(Saved entries)
#####
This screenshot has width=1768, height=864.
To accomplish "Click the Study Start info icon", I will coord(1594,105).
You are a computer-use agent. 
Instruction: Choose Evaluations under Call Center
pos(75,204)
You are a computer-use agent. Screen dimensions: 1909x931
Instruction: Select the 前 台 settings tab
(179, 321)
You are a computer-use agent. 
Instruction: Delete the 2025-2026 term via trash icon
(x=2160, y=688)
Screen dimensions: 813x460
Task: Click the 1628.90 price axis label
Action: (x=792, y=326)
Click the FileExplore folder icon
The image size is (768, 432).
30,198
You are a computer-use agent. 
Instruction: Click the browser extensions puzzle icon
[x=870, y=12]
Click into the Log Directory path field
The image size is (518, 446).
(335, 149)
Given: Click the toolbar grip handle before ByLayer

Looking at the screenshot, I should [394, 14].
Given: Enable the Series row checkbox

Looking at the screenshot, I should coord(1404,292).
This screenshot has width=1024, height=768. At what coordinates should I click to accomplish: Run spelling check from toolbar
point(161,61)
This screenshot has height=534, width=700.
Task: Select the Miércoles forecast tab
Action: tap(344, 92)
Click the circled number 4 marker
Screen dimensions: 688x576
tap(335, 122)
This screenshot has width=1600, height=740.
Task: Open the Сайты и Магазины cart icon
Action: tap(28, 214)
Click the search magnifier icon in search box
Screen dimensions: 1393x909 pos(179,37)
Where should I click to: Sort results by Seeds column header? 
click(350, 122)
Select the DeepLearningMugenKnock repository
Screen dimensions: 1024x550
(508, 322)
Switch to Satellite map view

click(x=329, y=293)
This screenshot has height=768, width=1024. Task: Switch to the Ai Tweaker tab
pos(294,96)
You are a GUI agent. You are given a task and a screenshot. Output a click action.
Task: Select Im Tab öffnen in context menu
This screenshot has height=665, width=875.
#####
▸ **PROBLEM TO SOLVE**
From the line holding "Screen dimensions: 688x576" to the line holding "Task: Select Im Tab öffnen in context menu", inclusive, restate each line above exactly as written.

▸ **SOLVED EXERCISE**
Screen dimensions: 688x576
tap(335, 122)
This screenshot has width=1600, height=740.
Task: Open the Сайты и Магазины cart icon
Action: tap(28, 214)
Click the search magnifier icon in search box
Screen dimensions: 1393x909 pos(179,37)
Where should I click to: Sort results by Seeds column header? 
click(350, 122)
Select the DeepLearningMugenKnock repository
Screen dimensions: 1024x550
(508, 322)
Switch to Satellite map view

click(x=329, y=293)
This screenshot has height=768, width=1024. Task: Switch to the Ai Tweaker tab
pos(294,96)
You are a GUI agent. You are given a task and a screenshot. Output a click action.
Task: Select Im Tab öffnen in context menu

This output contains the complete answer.